File Introspection Driver vsepflt loses communication to the host component Mux. This impacts all guest related file/file-less, login/logoff events delivered to the host components. Consumers of the guest events including Intelligence, MPS and IDFW feature are affected by this issue. 
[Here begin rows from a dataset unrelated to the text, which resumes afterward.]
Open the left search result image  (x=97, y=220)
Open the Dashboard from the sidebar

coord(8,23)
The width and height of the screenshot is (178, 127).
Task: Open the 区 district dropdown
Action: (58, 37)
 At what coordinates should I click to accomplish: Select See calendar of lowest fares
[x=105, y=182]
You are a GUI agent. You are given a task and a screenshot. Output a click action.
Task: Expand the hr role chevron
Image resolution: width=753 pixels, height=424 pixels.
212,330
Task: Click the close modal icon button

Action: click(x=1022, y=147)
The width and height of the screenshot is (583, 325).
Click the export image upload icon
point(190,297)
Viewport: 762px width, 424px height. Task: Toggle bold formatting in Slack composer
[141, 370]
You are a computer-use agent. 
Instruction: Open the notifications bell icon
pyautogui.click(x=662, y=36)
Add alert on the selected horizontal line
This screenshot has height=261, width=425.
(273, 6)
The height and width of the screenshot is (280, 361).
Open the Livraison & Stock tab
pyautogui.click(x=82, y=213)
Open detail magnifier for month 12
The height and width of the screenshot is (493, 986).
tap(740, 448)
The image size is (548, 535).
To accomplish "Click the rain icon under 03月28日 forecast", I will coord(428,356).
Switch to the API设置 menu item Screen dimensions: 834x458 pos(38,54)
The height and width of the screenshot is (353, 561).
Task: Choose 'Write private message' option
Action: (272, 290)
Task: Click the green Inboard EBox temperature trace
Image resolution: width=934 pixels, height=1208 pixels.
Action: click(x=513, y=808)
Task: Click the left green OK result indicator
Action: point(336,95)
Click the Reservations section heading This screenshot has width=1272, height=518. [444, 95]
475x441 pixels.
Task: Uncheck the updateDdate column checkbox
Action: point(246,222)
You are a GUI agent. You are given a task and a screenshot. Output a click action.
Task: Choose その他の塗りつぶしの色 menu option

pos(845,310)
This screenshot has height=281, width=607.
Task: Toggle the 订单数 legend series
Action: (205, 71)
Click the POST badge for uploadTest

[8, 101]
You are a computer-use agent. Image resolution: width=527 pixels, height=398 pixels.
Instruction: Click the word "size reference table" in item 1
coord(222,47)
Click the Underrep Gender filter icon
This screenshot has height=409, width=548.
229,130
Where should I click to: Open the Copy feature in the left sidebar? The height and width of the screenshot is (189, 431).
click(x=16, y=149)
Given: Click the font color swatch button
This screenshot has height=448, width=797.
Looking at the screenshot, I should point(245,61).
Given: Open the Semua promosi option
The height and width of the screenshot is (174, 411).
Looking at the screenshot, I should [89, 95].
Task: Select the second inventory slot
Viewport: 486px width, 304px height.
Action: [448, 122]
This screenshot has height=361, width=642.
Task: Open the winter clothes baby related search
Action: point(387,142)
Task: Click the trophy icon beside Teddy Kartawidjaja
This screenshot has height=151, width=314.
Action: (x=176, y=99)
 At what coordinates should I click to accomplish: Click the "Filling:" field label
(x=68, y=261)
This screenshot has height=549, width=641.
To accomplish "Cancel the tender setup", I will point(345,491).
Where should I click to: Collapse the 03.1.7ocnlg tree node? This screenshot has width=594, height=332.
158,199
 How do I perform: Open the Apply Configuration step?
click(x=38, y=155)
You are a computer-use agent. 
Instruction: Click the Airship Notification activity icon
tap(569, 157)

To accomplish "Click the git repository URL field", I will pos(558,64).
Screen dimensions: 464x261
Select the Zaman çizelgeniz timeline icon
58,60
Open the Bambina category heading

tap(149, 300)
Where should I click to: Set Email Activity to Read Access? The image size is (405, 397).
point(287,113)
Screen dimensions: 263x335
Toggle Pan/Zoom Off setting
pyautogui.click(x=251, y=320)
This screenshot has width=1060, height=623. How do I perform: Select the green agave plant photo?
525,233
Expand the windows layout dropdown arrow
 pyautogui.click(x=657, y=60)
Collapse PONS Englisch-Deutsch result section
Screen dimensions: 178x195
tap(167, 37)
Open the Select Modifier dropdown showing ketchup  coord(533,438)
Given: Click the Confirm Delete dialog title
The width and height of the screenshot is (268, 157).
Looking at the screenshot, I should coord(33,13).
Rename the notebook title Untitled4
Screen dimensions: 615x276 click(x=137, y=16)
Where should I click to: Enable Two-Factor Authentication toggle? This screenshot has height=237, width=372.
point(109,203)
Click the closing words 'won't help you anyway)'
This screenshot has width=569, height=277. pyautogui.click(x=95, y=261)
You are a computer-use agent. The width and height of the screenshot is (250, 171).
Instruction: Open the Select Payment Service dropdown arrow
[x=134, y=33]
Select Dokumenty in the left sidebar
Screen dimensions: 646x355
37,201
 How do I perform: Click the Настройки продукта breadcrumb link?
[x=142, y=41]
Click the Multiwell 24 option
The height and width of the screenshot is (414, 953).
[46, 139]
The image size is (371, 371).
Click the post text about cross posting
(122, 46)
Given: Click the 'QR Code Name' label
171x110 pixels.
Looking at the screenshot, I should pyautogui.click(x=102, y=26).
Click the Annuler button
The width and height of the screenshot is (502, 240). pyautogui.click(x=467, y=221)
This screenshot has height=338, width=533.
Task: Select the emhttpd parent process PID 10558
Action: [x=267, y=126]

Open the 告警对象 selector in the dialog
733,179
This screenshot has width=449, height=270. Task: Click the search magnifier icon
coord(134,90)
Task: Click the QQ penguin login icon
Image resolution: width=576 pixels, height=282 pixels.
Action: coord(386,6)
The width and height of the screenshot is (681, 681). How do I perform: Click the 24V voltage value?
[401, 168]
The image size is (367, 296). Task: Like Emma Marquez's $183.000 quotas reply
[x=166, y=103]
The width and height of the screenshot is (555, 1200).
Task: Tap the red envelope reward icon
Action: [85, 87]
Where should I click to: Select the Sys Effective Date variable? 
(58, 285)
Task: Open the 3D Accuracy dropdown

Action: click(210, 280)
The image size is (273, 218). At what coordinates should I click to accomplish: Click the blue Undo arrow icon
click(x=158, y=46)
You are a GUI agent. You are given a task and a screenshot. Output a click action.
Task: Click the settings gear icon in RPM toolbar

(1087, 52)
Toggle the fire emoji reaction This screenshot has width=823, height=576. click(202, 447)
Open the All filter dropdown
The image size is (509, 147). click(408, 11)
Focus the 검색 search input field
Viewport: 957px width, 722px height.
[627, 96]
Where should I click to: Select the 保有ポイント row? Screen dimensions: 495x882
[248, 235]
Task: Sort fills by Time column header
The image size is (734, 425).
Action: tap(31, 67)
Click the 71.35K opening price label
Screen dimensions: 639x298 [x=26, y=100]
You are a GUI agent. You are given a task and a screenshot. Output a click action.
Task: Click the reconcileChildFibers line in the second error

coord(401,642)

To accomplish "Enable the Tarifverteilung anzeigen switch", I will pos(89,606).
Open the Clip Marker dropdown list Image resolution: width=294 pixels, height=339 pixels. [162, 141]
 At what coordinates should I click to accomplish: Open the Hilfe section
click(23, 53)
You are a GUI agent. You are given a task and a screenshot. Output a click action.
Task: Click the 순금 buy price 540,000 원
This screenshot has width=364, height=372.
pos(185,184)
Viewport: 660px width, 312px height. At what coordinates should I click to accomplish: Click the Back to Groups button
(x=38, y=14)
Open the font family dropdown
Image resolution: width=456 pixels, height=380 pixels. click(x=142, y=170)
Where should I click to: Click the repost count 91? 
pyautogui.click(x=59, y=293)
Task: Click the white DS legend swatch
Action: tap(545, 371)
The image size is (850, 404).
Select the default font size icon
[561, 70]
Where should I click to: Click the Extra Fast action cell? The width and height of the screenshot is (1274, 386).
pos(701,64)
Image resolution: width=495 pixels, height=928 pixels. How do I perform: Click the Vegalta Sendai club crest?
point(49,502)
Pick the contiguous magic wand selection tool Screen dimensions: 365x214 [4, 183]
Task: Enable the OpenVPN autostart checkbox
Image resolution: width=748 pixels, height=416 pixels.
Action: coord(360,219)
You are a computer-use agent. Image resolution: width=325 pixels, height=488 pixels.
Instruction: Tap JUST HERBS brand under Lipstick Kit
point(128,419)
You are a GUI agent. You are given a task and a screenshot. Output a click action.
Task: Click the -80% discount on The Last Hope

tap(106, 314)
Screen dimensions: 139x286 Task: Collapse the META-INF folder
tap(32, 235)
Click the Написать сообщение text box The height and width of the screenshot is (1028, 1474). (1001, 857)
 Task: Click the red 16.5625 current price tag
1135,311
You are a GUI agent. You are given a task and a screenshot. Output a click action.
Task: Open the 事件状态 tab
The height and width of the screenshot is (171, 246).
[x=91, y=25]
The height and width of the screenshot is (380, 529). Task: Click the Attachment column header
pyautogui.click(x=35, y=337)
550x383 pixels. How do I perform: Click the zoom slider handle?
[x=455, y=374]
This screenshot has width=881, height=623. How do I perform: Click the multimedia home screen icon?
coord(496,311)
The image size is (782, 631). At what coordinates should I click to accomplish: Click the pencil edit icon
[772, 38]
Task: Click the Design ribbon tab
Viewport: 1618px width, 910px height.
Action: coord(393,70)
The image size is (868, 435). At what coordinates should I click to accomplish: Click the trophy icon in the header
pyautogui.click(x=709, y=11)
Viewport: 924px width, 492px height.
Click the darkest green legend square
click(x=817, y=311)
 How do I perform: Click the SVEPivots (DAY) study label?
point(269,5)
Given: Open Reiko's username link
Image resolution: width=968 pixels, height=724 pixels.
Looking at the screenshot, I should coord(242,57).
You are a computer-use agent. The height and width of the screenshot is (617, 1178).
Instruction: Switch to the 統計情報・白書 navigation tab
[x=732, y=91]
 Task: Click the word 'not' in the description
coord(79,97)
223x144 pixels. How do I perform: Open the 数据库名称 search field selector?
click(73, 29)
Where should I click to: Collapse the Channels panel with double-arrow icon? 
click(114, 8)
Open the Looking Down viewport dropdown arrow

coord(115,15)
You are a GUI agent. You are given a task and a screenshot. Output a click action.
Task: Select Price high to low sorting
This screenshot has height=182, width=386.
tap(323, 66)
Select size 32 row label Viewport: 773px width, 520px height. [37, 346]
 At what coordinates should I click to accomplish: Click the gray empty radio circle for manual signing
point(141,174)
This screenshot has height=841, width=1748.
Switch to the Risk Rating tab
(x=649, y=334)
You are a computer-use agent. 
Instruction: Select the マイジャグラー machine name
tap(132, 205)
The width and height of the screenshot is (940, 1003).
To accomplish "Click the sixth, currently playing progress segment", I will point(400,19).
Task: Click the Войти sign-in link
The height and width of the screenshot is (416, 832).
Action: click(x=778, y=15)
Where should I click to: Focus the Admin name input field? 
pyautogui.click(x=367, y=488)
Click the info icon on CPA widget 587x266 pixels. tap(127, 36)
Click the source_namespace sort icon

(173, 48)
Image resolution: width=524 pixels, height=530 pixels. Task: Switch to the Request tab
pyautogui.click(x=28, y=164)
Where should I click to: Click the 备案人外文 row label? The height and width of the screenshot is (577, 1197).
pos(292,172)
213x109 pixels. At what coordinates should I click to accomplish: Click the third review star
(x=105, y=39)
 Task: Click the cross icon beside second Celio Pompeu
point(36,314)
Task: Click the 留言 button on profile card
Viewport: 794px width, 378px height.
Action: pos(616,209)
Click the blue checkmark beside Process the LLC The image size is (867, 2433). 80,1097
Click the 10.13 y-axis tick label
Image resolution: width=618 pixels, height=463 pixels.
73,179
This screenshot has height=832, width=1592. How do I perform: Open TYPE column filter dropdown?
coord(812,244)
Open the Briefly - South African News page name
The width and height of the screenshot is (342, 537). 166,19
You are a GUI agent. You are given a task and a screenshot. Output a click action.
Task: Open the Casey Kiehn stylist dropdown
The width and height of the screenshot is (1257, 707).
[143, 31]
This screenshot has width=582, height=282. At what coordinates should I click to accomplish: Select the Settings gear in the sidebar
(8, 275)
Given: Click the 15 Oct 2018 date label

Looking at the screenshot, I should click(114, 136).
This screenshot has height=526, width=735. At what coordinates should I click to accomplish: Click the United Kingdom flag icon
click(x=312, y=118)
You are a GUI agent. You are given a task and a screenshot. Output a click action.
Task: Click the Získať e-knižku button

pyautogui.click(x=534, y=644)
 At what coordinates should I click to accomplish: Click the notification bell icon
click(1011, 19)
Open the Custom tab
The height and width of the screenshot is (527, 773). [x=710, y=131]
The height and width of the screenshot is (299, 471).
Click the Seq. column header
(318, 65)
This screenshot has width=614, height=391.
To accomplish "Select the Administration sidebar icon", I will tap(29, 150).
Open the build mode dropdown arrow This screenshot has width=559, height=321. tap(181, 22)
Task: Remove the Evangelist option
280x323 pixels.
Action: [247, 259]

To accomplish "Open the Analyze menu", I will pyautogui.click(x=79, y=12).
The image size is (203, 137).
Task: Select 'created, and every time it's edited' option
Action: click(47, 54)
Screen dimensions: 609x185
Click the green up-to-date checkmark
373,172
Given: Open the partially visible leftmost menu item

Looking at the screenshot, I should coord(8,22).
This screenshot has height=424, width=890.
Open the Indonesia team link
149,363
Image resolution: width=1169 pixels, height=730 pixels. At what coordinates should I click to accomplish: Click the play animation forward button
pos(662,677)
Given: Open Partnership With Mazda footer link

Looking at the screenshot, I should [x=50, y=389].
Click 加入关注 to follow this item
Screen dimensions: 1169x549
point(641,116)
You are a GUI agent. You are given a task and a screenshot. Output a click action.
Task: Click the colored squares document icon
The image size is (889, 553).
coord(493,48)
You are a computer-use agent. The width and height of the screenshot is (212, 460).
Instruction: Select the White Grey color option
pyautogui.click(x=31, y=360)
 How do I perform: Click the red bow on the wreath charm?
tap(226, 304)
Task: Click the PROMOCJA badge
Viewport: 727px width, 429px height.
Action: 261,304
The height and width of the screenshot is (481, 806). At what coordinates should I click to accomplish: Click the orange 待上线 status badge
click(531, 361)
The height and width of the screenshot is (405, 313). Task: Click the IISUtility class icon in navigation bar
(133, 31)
Connection breakage during VMCI upgrade  through Windows Update. This can be verified with below log message found in vmware.log for the Guest VM :

2025-05-06T08:27:48.661Z In(05) vcpu-0 - Guest: vsep: AUDIT: VFileSocketMgrCloseSocket : Mux is disconnected
2025-05-06T08:27:48.663Z In(05) vcpu-2 - Guest: vsep: AUDIT: vsepAuditSvmConnectivity : Lost connectivity to Solution(6341068275337662464), muxStatus: 0xc000020c
2025-05-06T08:27:50.679Z In(05) vcpu-0 - Guest: Driver=vmci, Version=9.8.28.0 - unloaded

 

Users may see File introspection Count as 0

• VM Tools version 12.0 or later with Windows Update.
• Specific to Windows VM only.
• Happens only VMCI driver upgrade happens through Windows Update.

SSP>= 5.0

File Introspection Driver vsepflt has dependency on VMCI driver which is also installed through VMware tools.  Starting from Tools Version 12.0, VMCI driver have the options of getting updated through the Windows Update while vsepflt requires installation through tools installation.  If the VMCI driver gets upgraded through Windows Update, vsepflt loses communication to the host due to the driver restart. vsepflt fails to reestablish communication through the newly installed VMCI driver.

This will be fixed in an upcoming VM tools version

Workaround : Restarting the VM after Windows Update fixes the issue as the vsepflt can establish fresh communication at boot time.